Hard-coding the values in Python redundantly instead of passing the fully defined path names from the makefile is really bad style.

bertsky · 2021-09-06T09:28:04Z

plot/Makefile

+# Combine TSV files with all required CER values, generated from training log and validation logs. Plot.
+$(TSV_VALIDATE_CER): $(TMP_FAST_LOG) $(TMP_100_ITERATIONS) $(TMP_CHECKPOINT) $(TMP_EVAL) $(TMP_VALIDATE) 
+	@cat $(TMP_100_ITERATIONS) $(TMP_CHECKPOINT) $(TMP_EVAL) $(TMP_VALIDATE) > "$@"
+	python plot-eval-validate-cer.py -m $(MODEL_NAME) -v $(VALIDATE_LIST) -y $(Y_MAX_CER)


This should really be a separate rule with its own target – the concret plot PNG – and passing all the path names of the necessary input files.

Relying on Y_MAX_CER to be defined outside the makefile (instead of, say, a default), is bad style.

bertsky · 2021-09-06T09:30:07Z

plot/Makefile

+$(TSV_VALIDATE_CER): $(TMP_FAST_LOG) $(TMP_100_ITERATIONS) $(TMP_CHECKPOINT) $(TMP_EVAL) $(TMP_VALIDATE) 
+	@cat $(TMP_100_ITERATIONS) $(TMP_CHECKPOINT) $(TMP_EVAL) $(TMP_VALIDATE) > "$@"
+	python plot-eval-validate-cer.py -m $(MODEL_NAME) -v $(VALIDATE_LIST) -y $(Y_MAX_CER)
+	@rm tmp-$(MODEL_NAME)-$(VALIDATE_LIST)*.*


Should be placed into a separate (phony) rule (like clean), and instead of redefining the filenames implicitly (tmp-*), re-use the actual above definitions.

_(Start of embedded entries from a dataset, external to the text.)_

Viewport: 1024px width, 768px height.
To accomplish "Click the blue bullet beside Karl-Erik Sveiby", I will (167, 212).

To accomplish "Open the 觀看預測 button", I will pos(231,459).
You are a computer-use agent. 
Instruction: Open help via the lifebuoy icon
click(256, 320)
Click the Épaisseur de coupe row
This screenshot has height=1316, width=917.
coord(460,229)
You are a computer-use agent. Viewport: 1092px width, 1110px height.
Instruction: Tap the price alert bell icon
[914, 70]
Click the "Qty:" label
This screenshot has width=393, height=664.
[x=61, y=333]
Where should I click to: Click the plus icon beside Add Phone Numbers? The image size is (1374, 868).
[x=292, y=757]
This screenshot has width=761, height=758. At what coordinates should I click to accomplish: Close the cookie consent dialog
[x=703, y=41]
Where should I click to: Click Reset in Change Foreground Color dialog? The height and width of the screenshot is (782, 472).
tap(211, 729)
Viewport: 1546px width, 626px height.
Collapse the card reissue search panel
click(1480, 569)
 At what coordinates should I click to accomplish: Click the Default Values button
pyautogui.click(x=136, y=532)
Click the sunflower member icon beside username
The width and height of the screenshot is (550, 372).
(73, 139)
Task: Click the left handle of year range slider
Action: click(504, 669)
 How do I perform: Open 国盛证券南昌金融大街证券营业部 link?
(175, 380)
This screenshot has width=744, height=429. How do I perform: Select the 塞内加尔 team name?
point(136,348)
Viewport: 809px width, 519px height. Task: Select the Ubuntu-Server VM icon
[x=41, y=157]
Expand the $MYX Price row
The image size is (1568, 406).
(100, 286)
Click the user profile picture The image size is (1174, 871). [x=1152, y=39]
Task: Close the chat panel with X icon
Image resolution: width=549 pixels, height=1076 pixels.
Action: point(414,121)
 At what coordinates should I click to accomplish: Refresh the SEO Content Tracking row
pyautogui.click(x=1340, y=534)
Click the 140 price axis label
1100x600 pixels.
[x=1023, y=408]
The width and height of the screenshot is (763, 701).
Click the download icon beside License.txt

Shreeshrii · 2021-09-06T11:40:44Z

@bertsky Thank you for your detailed feedback. I agree that this may not be the best way to implement the plotting facility for tesseract training. The scripts are what I used at that point of time and it helped me visualise the training process and results. This PR can be closed if you or others provide an alternative implementation.

…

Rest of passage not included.